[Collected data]
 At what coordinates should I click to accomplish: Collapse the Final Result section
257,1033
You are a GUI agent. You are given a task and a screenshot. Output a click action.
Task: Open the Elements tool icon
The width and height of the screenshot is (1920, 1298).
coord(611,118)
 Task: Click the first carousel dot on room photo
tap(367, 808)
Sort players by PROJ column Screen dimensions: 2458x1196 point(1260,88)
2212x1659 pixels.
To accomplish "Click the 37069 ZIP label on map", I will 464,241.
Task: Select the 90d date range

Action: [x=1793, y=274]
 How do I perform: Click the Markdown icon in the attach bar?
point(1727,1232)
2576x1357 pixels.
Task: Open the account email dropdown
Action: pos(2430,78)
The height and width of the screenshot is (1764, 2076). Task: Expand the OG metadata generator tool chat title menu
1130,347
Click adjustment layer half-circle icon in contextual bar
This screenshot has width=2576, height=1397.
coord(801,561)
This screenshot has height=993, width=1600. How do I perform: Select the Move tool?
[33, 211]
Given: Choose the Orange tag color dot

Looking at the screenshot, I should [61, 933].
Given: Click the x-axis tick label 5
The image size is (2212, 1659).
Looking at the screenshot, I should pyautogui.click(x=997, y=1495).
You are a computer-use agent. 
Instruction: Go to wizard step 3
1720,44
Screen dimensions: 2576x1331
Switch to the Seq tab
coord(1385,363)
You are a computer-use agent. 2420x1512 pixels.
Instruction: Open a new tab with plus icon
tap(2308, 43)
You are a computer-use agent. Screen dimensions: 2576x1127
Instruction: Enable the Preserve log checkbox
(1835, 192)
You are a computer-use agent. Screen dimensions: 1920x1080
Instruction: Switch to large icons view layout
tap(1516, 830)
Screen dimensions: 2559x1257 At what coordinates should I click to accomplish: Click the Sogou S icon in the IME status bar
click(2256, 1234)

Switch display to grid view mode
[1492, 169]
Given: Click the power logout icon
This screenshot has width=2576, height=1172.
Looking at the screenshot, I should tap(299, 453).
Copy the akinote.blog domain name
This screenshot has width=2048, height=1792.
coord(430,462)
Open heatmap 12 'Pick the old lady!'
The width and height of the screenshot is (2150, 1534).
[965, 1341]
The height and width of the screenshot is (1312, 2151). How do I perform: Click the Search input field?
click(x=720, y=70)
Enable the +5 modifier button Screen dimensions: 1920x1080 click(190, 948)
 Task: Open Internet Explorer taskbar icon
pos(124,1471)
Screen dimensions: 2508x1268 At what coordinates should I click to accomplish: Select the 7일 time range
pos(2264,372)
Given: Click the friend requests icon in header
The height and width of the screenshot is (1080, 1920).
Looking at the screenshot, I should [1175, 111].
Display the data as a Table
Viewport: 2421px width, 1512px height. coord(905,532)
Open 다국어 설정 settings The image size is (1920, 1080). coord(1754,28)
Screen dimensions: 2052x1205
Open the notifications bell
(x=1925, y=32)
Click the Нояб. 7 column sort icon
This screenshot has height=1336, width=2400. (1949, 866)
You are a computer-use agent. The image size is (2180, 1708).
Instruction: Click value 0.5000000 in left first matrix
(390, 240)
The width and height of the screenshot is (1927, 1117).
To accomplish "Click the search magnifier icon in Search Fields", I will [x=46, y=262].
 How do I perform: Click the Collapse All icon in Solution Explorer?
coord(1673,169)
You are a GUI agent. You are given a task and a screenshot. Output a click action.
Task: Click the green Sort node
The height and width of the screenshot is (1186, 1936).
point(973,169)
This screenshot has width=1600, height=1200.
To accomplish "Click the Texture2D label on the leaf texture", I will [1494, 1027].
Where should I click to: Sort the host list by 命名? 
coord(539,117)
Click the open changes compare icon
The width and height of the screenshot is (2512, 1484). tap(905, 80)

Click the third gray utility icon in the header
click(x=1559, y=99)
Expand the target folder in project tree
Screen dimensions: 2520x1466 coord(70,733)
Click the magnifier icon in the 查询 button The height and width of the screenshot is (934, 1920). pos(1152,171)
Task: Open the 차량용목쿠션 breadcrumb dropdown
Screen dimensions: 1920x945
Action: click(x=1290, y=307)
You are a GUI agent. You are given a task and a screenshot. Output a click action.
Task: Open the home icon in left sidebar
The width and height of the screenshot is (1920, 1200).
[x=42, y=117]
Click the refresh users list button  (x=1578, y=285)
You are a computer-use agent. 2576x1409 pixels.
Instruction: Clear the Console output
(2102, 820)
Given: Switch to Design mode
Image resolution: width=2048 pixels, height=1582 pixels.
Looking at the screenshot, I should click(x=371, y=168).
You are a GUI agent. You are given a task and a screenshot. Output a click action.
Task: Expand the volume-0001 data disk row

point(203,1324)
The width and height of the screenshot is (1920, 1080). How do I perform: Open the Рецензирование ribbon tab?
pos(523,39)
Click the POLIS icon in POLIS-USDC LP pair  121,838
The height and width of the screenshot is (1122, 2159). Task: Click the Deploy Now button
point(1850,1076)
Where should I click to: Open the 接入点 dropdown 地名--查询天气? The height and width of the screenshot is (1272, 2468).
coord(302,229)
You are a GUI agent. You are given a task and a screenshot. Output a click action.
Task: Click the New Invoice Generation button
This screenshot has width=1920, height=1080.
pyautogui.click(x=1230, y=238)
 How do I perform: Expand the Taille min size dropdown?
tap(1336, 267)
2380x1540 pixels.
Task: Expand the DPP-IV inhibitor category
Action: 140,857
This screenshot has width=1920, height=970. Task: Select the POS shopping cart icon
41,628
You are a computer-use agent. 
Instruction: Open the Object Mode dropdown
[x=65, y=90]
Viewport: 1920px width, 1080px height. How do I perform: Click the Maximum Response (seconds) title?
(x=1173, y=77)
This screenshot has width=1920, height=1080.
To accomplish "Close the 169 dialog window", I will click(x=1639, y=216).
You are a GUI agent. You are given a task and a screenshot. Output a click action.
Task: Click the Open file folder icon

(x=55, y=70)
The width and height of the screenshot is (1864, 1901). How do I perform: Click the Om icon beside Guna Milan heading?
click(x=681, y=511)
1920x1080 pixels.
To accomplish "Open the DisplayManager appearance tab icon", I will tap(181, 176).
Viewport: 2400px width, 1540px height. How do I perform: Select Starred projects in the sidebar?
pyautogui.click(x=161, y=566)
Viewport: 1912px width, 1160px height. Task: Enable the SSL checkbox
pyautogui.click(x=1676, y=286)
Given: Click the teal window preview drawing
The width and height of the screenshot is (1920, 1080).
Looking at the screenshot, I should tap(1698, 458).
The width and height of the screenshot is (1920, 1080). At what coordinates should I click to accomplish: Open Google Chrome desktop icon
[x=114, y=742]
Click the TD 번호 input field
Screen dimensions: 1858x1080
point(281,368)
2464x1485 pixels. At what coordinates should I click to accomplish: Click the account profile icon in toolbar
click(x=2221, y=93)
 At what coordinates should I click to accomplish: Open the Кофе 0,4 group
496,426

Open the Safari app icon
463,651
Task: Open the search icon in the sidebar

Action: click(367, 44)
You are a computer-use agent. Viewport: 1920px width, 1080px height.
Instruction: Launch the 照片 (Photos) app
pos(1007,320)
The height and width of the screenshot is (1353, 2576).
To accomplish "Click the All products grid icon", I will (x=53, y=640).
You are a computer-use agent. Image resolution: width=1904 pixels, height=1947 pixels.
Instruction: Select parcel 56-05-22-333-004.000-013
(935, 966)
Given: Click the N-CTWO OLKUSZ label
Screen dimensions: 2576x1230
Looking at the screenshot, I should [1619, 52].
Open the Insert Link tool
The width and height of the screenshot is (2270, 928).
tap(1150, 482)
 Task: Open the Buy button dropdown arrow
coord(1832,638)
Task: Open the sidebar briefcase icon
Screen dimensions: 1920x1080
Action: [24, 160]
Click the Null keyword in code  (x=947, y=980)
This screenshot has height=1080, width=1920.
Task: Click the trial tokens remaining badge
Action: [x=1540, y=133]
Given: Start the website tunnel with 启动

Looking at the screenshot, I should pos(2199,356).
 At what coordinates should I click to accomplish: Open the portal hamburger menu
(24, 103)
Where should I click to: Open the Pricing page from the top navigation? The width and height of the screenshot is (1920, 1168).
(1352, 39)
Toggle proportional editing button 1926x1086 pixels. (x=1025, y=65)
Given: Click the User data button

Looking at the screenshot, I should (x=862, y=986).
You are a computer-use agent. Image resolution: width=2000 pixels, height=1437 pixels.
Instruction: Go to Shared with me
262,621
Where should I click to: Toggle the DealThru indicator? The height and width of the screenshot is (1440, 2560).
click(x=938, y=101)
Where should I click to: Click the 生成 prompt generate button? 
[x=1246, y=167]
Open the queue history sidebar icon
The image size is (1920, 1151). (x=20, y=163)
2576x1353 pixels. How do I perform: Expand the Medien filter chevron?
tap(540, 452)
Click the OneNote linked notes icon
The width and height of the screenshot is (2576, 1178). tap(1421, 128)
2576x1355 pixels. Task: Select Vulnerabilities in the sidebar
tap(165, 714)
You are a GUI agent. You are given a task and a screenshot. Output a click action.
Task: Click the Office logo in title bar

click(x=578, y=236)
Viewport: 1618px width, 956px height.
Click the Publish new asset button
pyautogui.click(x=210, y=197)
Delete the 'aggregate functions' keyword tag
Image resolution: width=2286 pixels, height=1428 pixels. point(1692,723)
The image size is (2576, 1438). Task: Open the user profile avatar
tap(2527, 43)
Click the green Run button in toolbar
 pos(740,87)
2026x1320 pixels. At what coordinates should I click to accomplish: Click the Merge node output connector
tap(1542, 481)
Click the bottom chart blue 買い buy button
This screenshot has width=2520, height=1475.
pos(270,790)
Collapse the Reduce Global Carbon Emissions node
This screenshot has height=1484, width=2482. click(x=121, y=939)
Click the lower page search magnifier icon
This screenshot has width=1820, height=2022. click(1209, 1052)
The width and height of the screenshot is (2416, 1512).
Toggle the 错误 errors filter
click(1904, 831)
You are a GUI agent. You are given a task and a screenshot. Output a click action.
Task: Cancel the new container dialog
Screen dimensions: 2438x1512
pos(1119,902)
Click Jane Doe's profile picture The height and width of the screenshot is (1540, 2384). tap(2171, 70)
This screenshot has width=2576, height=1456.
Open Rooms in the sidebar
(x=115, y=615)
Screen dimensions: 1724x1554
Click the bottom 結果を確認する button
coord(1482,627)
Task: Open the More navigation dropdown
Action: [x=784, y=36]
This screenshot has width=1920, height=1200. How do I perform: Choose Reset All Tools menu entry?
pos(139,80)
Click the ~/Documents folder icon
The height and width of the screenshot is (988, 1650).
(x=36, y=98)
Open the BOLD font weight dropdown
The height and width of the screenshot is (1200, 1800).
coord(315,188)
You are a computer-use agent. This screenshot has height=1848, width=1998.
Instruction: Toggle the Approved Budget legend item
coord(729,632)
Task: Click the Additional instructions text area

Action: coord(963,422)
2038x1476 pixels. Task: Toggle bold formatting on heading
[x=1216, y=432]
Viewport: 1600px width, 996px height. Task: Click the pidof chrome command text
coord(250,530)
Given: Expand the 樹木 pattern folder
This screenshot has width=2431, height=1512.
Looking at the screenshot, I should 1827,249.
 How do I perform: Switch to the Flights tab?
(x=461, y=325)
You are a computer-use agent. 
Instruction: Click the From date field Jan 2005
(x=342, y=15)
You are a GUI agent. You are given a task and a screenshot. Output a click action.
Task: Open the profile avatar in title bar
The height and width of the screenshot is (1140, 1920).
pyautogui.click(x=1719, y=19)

§ **TASK BRIEF**:
Begin at the line above that has "You are a computer-use agent. Screen dimensions: 2576x1127" and stop after the line that has "Copy the akinote.blog domain name", copying each line exactly and adding nothing else.

§ **COMPLETED TASK**:
You are a computer-use agent. Screen dimensions: 2576x1127
Instruction: Enable the Preserve log checkbox
(1835, 192)
You are a computer-use agent. Screen dimensions: 1920x1080
Instruction: Switch to large icons view layout
tap(1516, 830)
Screen dimensions: 2559x1257 At what coordinates should I click to accomplish: Click the Sogou S icon in the IME status bar
click(2256, 1234)

Switch display to grid view mode
[1492, 169]
Given: Click the power logout icon
This screenshot has width=2576, height=1172.
Looking at the screenshot, I should tap(299, 453).
Copy the akinote.blog domain name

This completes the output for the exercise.